**DATA EXTRACT**
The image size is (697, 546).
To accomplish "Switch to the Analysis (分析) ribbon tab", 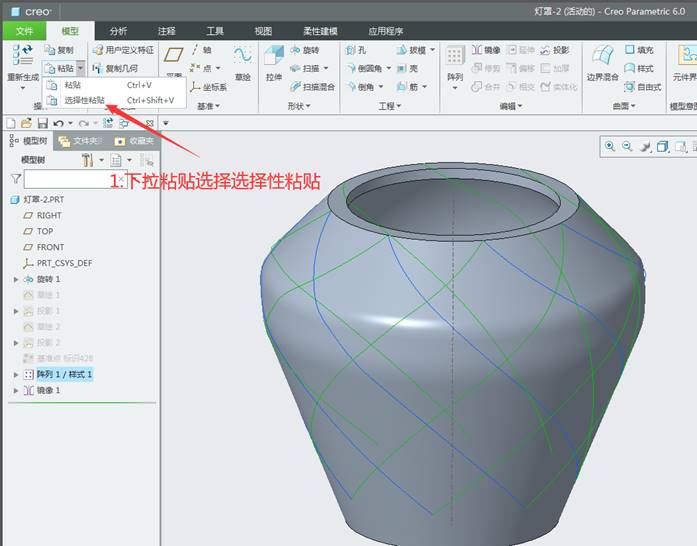I will pos(118,31).
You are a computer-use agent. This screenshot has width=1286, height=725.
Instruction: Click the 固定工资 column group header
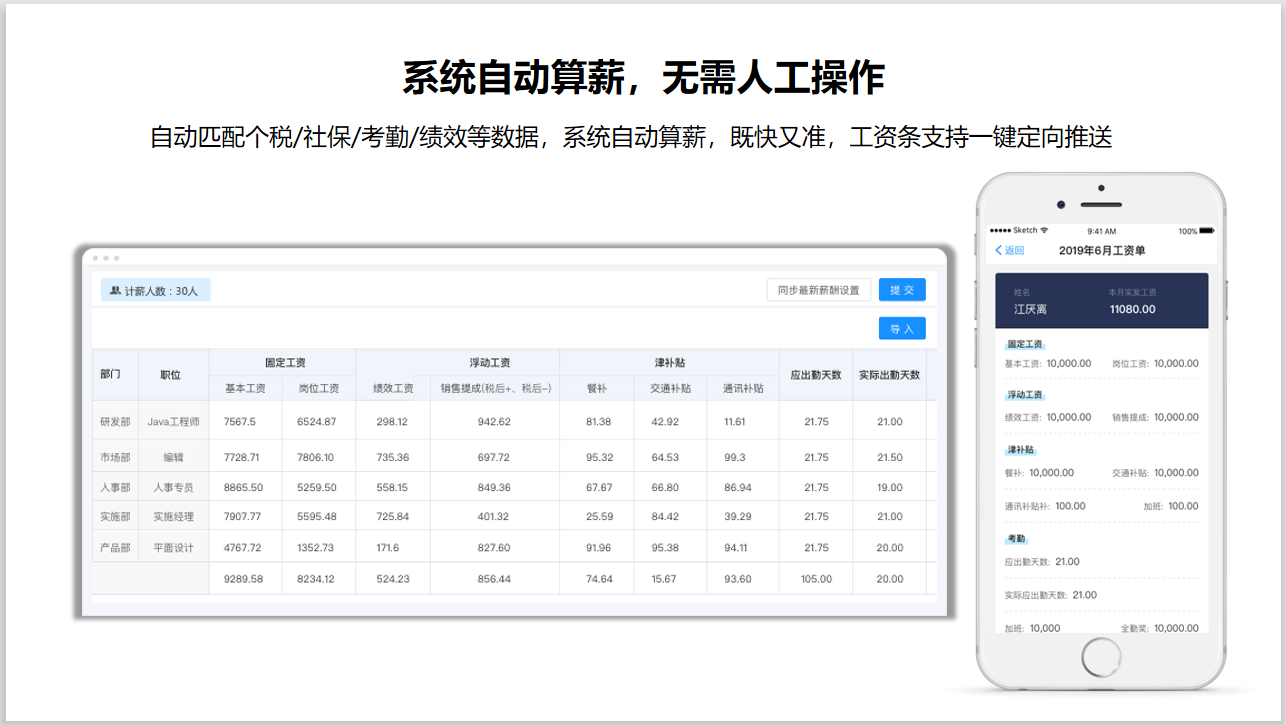(x=285, y=362)
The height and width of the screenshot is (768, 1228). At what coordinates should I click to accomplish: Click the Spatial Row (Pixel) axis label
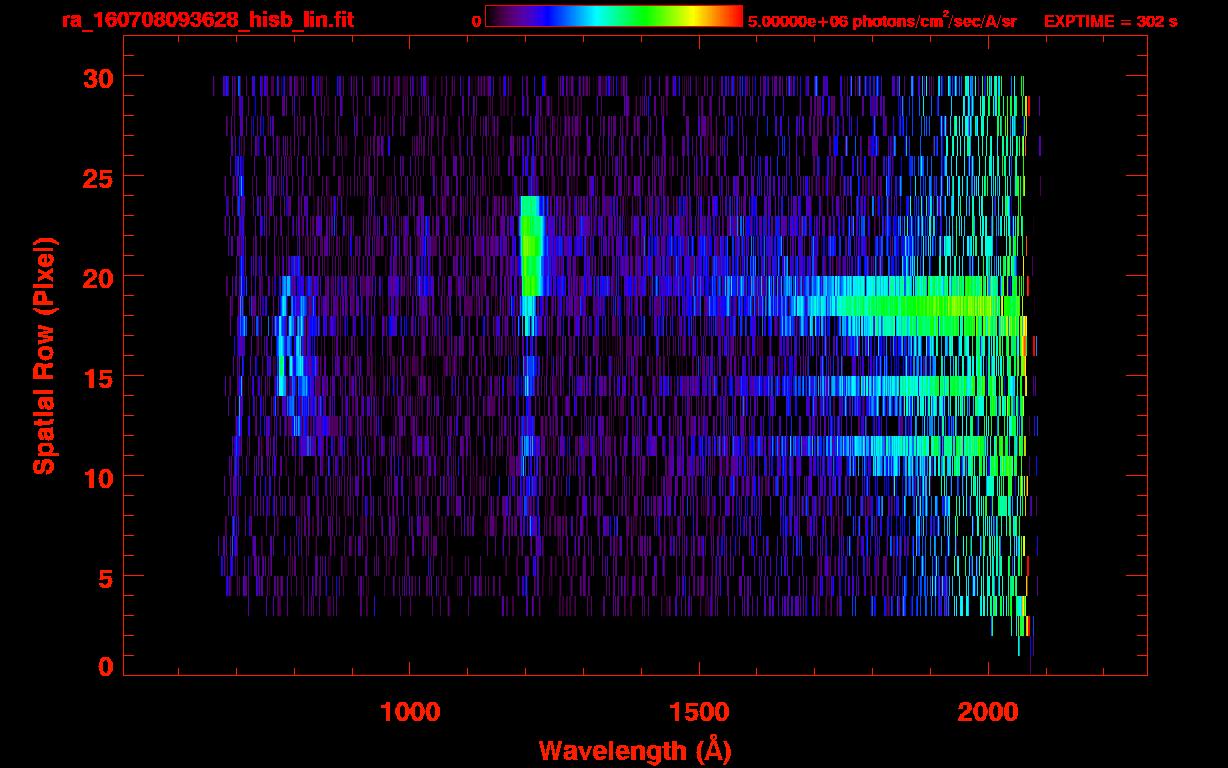pyautogui.click(x=45, y=355)
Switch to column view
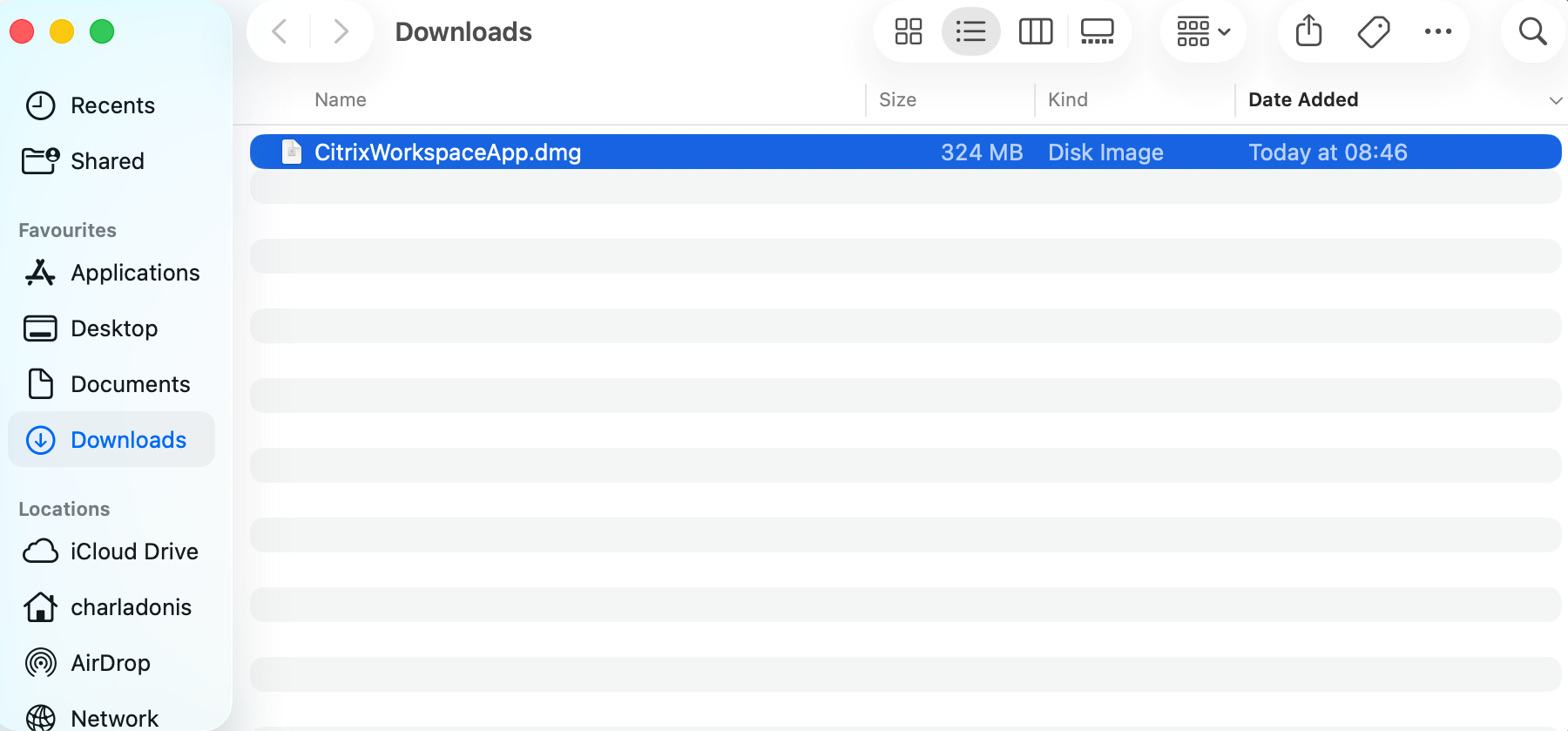1568x731 pixels. [1035, 32]
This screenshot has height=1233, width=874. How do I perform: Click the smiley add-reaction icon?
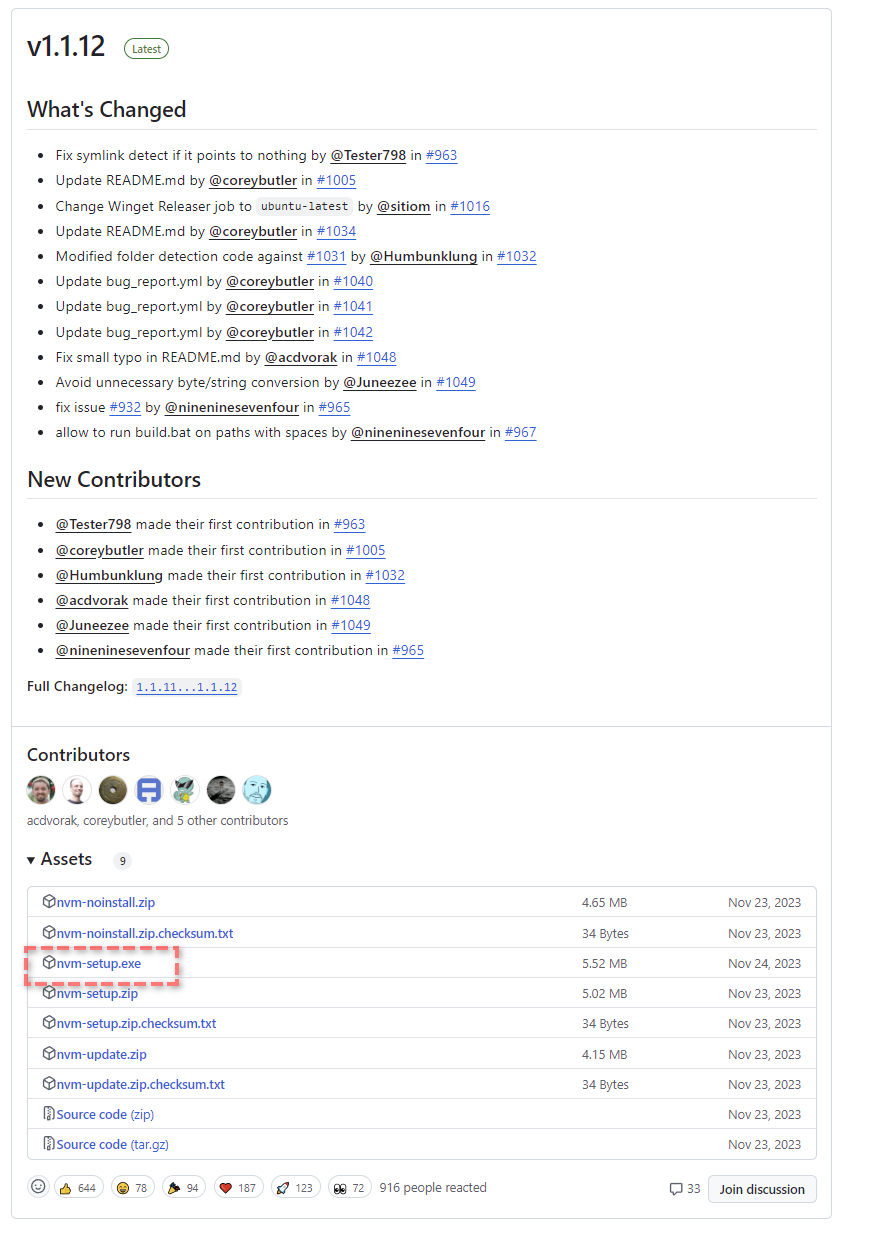(x=38, y=1187)
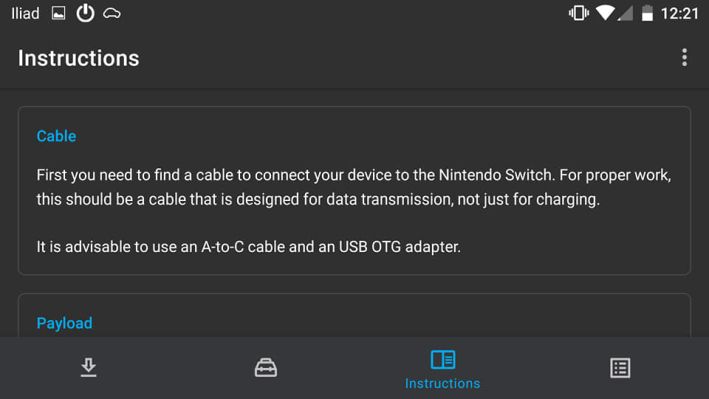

**TASK STATEMENT**
Set down the line containing "Instruction: Click the", then every later line through the end of the material, exactly as written; omit any picture.

**SOLVED EXERCISE**
Instruction: Click the 固定工资 column group header
(x=285, y=362)
The height and width of the screenshot is (768, 1228). At what coordinates should I click to accomplish: Click the Spatial Row (Pixel) axis label
pyautogui.click(x=45, y=355)
Switch to column view
1568x731 pixels. [1035, 32]
This screenshot has height=1233, width=874. How do I perform: Click the smiley add-reaction icon?
(x=38, y=1187)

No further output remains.